ACTIVITY: From the listing below, return each line that includes "agent".

PROVIDED ENTRIES:
§ §
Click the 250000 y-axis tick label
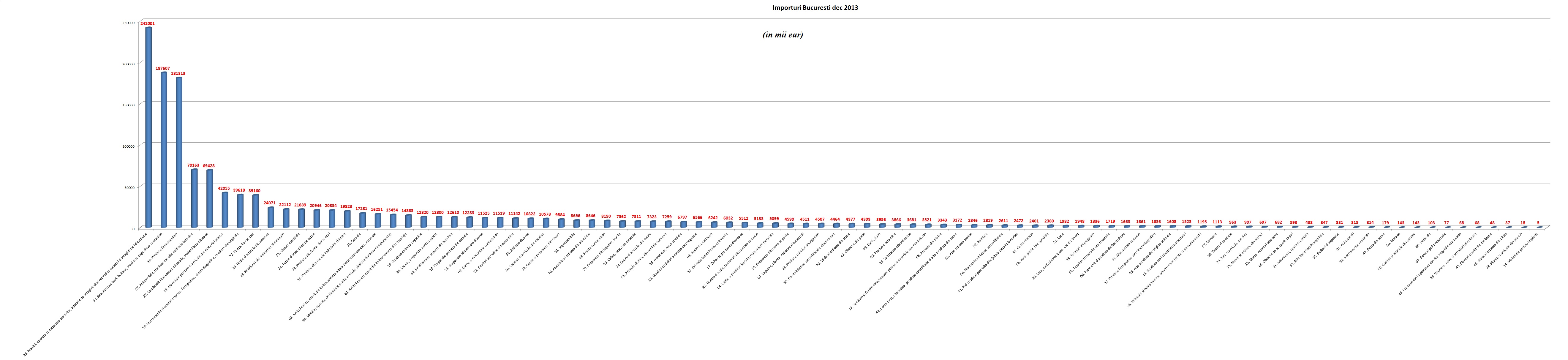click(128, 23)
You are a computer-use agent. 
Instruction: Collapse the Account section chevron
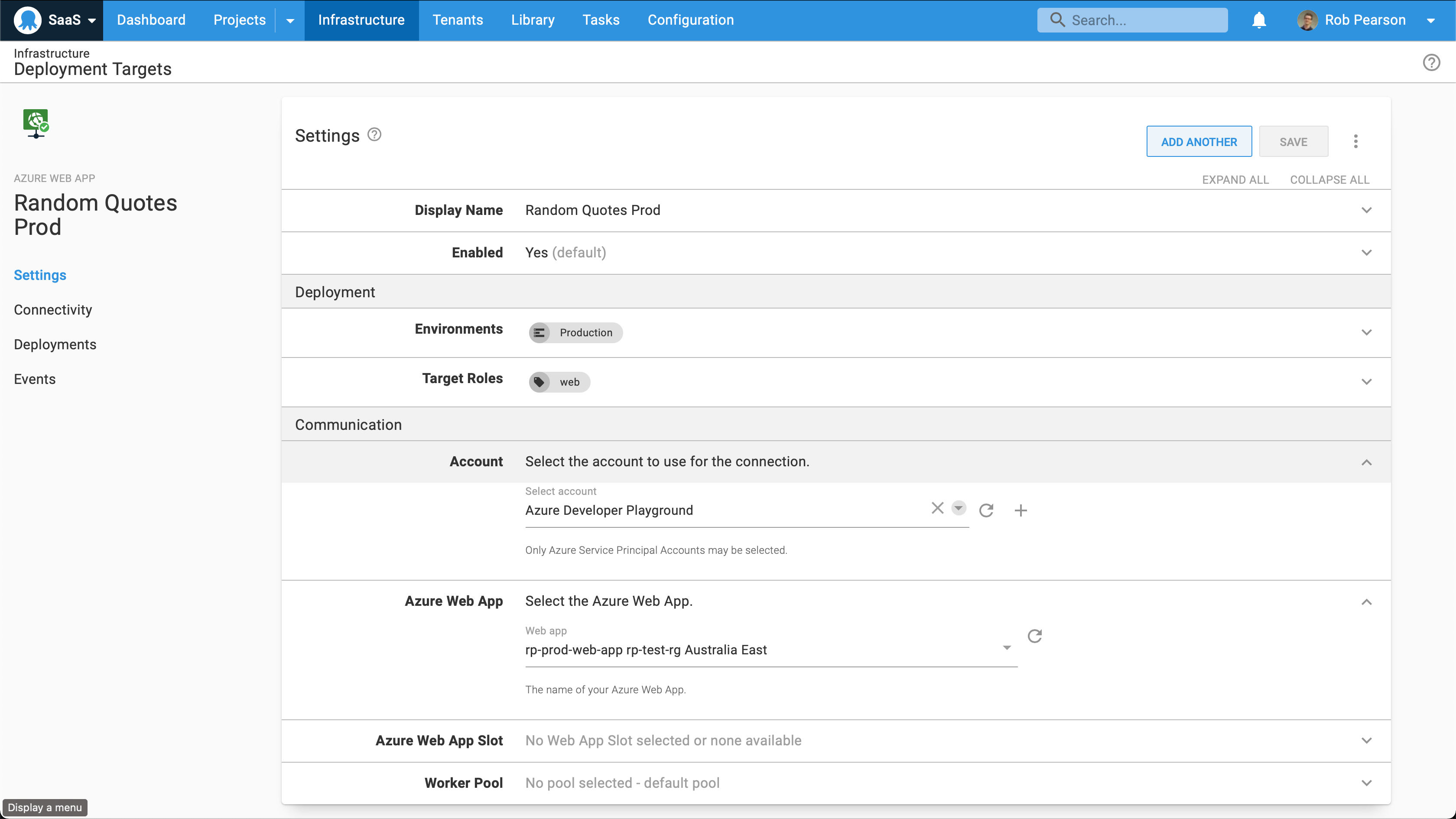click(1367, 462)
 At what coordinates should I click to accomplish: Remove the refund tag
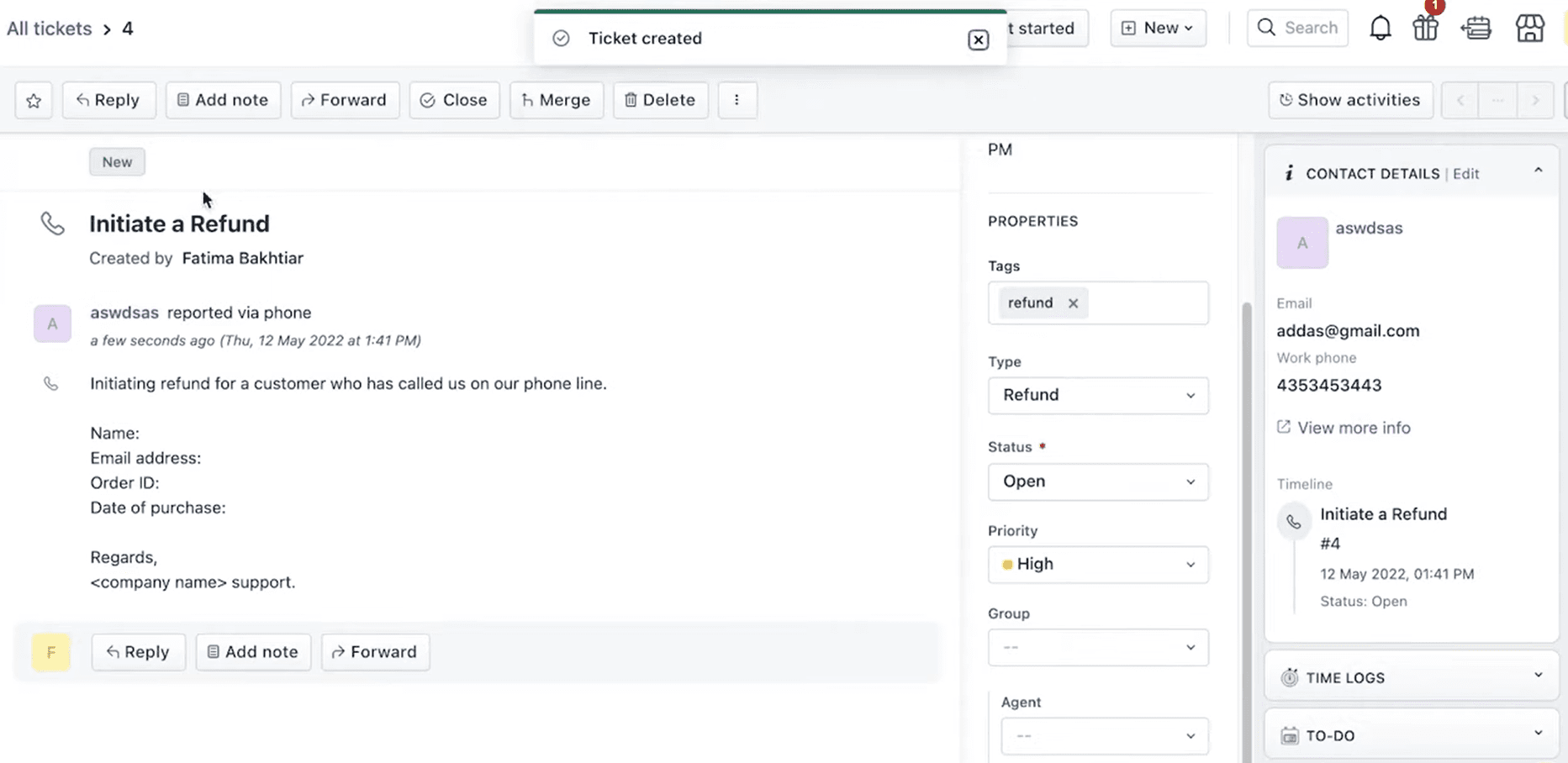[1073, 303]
§ §
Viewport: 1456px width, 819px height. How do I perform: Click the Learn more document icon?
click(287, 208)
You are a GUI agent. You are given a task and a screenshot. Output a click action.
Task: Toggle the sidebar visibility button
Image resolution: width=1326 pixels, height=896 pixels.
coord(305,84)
§ §
RESPONSE TO THIS TASK:
You are a computer-use agent. 
You are a GUI agent. You are given a task and a screenshot. Output a click action.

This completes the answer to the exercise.